[Source extract Boundary: Start]

Splunk engaged 62% of its workforce, spread out across the world, in its first-ever company-wide giving campaign. Find out how a small incentive—just $10 in each of their people’s Giving Accounts—grew into nearly $50,000 in donations to 1,300 different causes.
When Splunk launched their first-ever international giving campaign, they kept their goals pretty conservative. The big data software company with 33 offices around the world had run regional giving and volunteering programs before.
But this time they wanted to run a campaign that would bring all employees together and show them how easy it is to give to their favorite causes on the Benevity platform (while demonstrating why they should give in the first place).
“We purposely made it as simple as we could,” explains Patricia Nevers, a Senior Specialist on Splunk’s Social Impact Team. “If we got 35% participation…we would have a celebration. And I was nervous.”
To spread the word, Patricia and her team dropped flyers on desks and put up large, easy-to-understand banners in kitchens and lobbies. They sent out personalized launch emails, with a look and feel distinct from run-of-the-mill corporate communications, in nine different languages to Splunk offices around the world.
Splunk seeded each employee’s Giving Account on the Benevity platform with $10. Their people could then give this donation currency to any charity they wanted, among the two million in our Causes Portal.
To boost the energy (and impact!), Splunk incentivized their people even further by randomly putting a $10,000 reward in one employee's Giving Account, which the winner could donate to a cause of their choice.
‘I was overjoyed:’ Splunk doubled their participation goal AND impact
Splunk employees started giving and something remarkable happened.
They didn’t just use the donation currency from the company—they also opened up their own wallets, donating nearly as much of their own money ($22,000) as Splunk gave in seed funds ($25,000).
Previous campaigns at Splunk didn’t thrive because it was rarely simple and straightforward for people to donate, points out Aaron Chrisco, Senior Manager of Social Impact at Splunk.
“I think it’s important to recognize that Benevity is so easy to use, our employees had no excuse not to participate,” he says. “This technology allowed us to quickly activate and engage our people like we couldn't have done in the past.”
When it was over, a whopping 62% of Splunk employees had participated in the campaign—95% of whom were donating through the Benevity platform for the first time.

[Source extract Boundary: End]
[Given material Boundary: Start]

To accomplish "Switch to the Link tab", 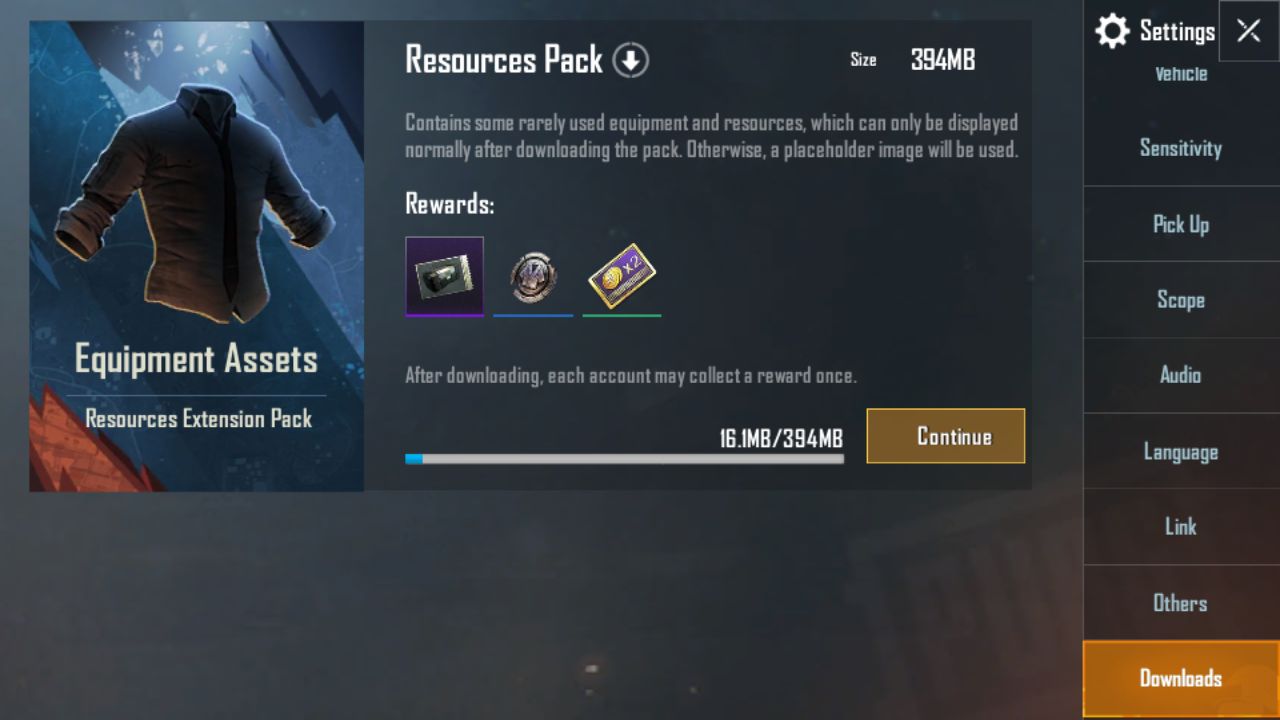I will (1181, 527).
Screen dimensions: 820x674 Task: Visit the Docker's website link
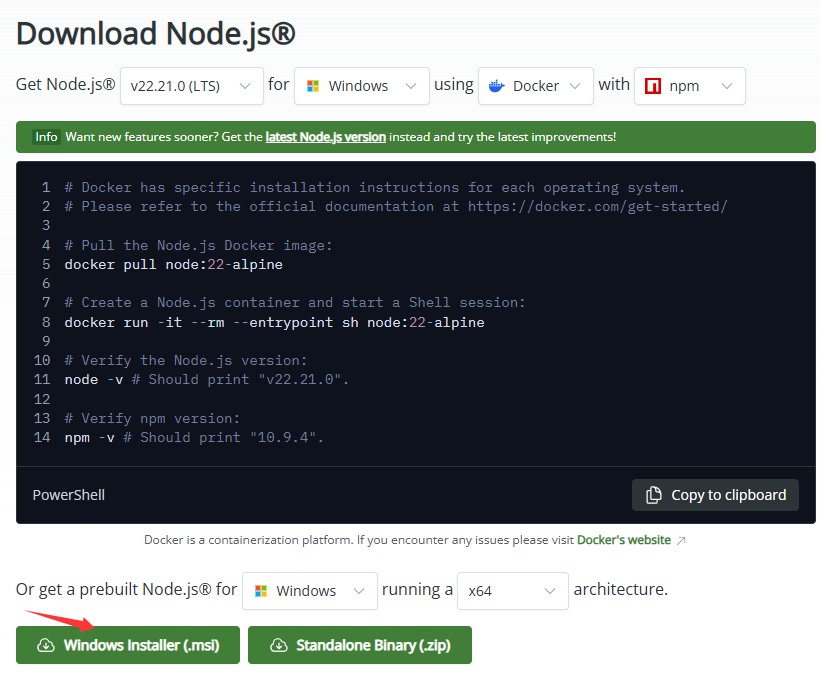coord(623,540)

[Given material Boundary: End]

* **Your instructions**
In the piece about Splunk's giving campaign above, rewrite the paragraph beginning "To spread the word" as a short bulleted list that keeps its main facts.

* **Answer section**
- Patricia and her team dropped flyers on desks.
- They put up large, easy-to-understand banners in kitchens and lobbies.
- They sent personalized launch emails to Splunk offices around the world in nine languages, with a look and feel distinct from ordinary corporate communications.